• [Source document]
A 60-minute performance by Andy Ingamells and Jessica Cooper
“Andy isn’t a pianist. A video diary runs throughout the performance, showing him confronting his anxieties and vulnerabilities as he battles with the instrument and his own musical shortcomings. Watch and listen as Andy struggles with himself and the piano in increasingly difficult circumstances, playing the best he can as the music stutters to its sticky conclusion.” – Description by Cork Fringe
“As close to a perfect gesamtkunstwerk as I have seen. A meditation on contemporary composition, piano recitals, video diaries, social media and narcissism.”
Seán Clancy, composer
“It takes courage to perform a piece like this and no little creativity to conjure it up in the first place … It’s doubtful anyone who was there is likely to forget in a hurry the sight of red adhesive paste gradually filling the wonky see-through piano on stage.”

• [Problems to work on]
a - Translate this sentence from the performance page into Spanish: "It takes courage to perform a piece like this and no little creativity to conjure it up in the first place."
b - Answer these questions using the performance page.
(i) How many minutes does the performance last?
(ii) Who wrote the description that begins "Andy isn't a pianist"?
(iii) What color is the adhesive paste that fills the see-through piano?

• [Data excerpt]
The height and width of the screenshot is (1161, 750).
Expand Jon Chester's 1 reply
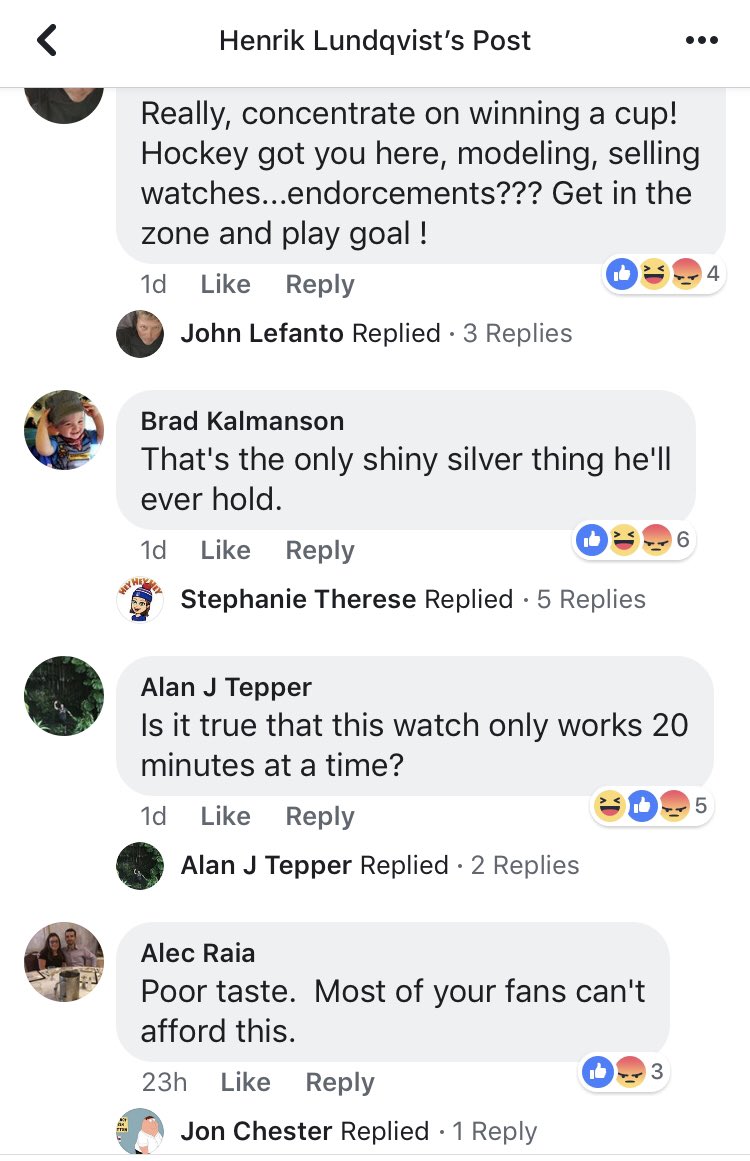click(327, 1131)
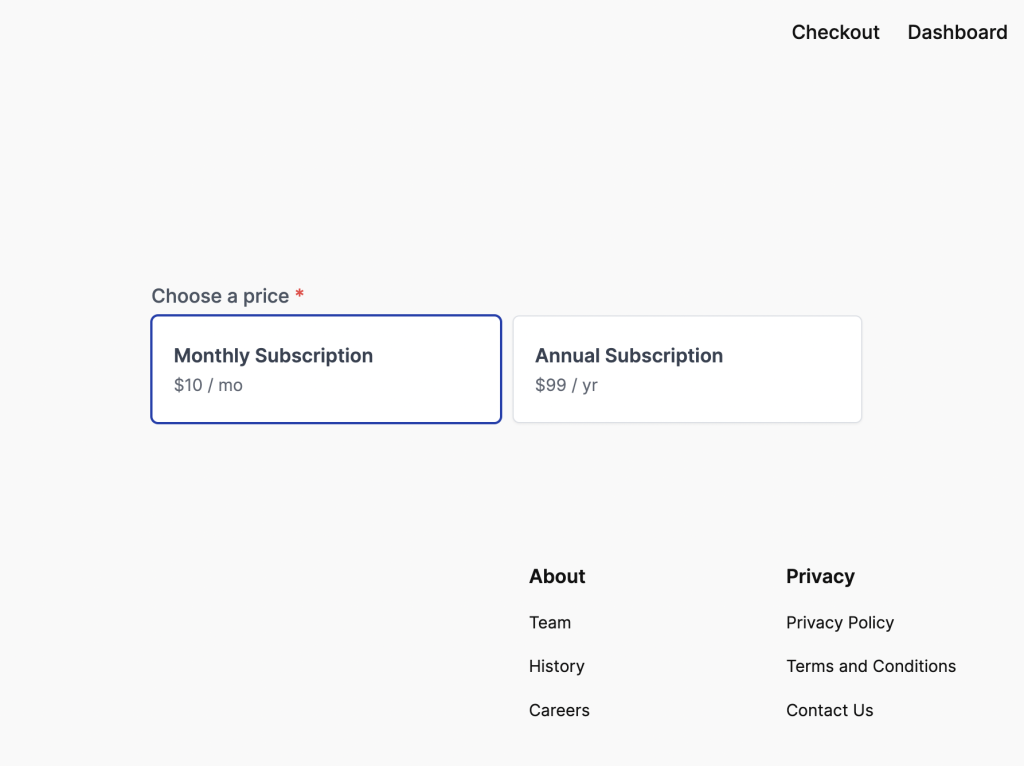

• [The answers]
a - Se necesita valor para interpretar una pieza como esta y no poca creatividad para concebirla en primer lugar.

b -
(i) 60 minutes
(ii) Cork Fringe
(iii) Red